New list to be headed by Ami Ayalon

ami ayalon 248 88  (photo credit: AP [file])
ami ayalon 248 88
(photo credit: AP [file])
Ending a nearly decade-long partnership with the Labor Party, the dovish religious party Meimad met late Thursday to vote through a decision by party chairman MK Rabbi Michael Melchior to run as a separate list in the upcoming national elections, with former Shin Bet (Israel Security Agency) Chief Ami Ayalon replacing him at the top of the party list. The move was approved by 66 votes to 2. The decision comes as a pair of public opinion polls indicate that the once-dominant Labor Party will suffer a stinging blow in the February 10 elections, garnering only 8-10 Knesset seats and, in a humiliating defeat, becoming the fifth-largest party in Israel. According to a 1999 agreement between Labor and Meimad, the latter was allocated the 10th seat on a joint Labor-Meimad parliamentary list, which was filled by Melchior for the past nine years. But with the polls forecasting barely 10 seats for Labor, Melchior was told that the reserved slot arrangement was over. At the same time, Melchior's decision to let Ayalon (who recently left the Labor Party over what he dubbed its failed path) run at the head of the party list, even as Melchior retained his position as party chairman, was seen as an attempt to inject new life and a security background into the party as it set out a new path.

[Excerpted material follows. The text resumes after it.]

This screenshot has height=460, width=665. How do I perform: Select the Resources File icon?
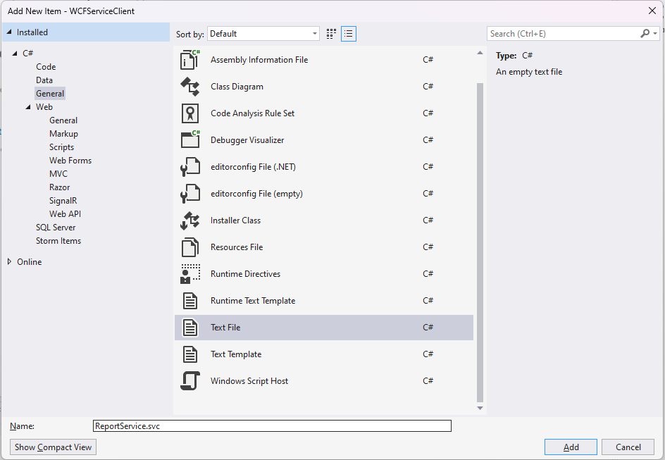tap(190, 247)
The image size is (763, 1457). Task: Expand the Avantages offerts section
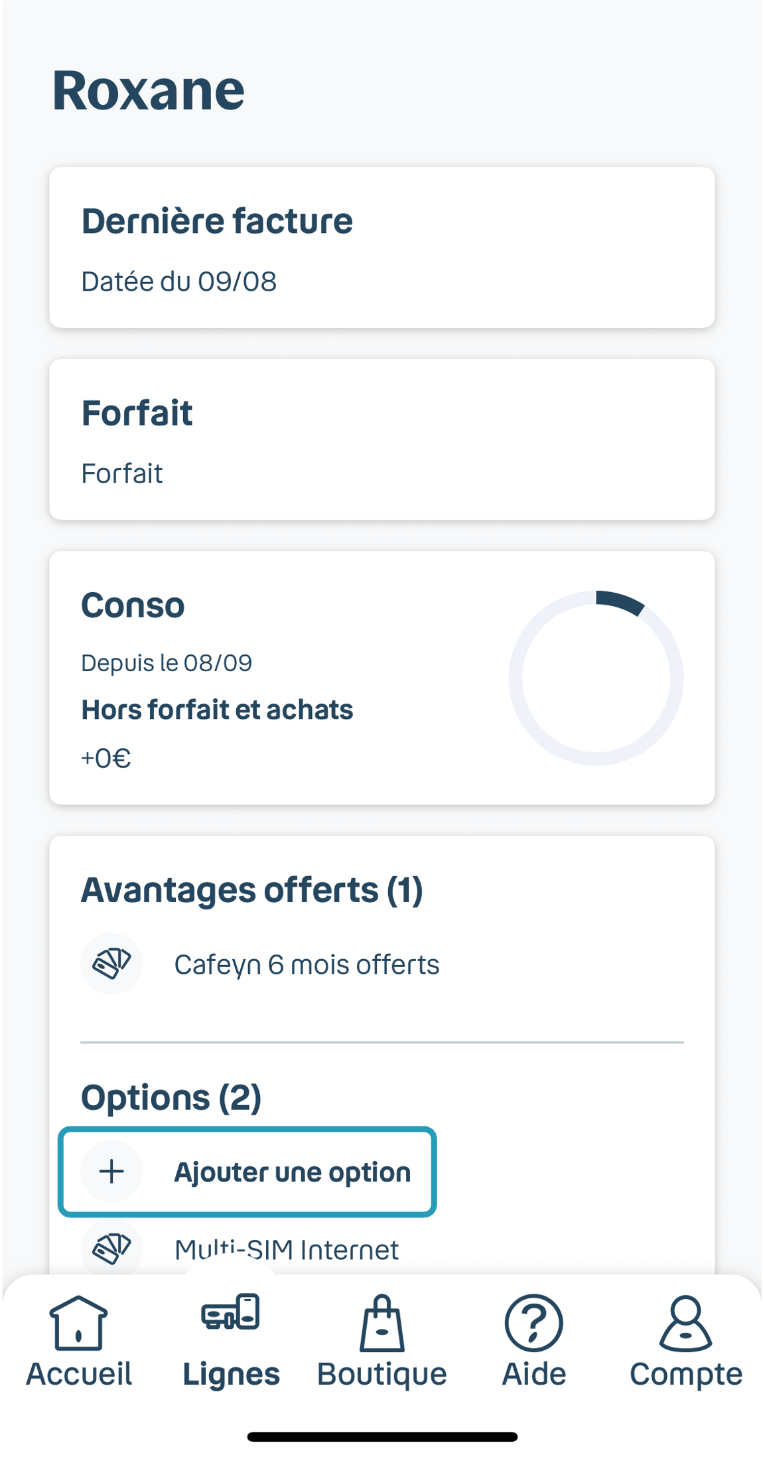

Ayalon told the meeting that Meimad was a "natural home" for him, while Melchior said that the Jewish state is not measured by the number of people who keep Jewish commandments, but by "sincere concern for the other, the converts and the strangers among us." Meimad first ran as an independent list in the 1988 elections, but failed to get enough votes to enter the Knesset, only to team up with Labor a decade later. The Thursday night meeting of the party's 120-member leadership council did not deal with the additional members of the party's new list, even though Melchior has been courting environmental and educational groups, Melchior spokesman Nir Hirschman said. Nor was it determined Thursday how the list would be chosen, or whether the expanded party would retain its name. Melchior, who like Ayalon advocates territorial concessions with the Palestinians, has in the past been derisively dubbed by Likud opposition leader Binyamin Netanyahu, who is leading the race to become prime minister, as "Yossi Beilin with a kippa."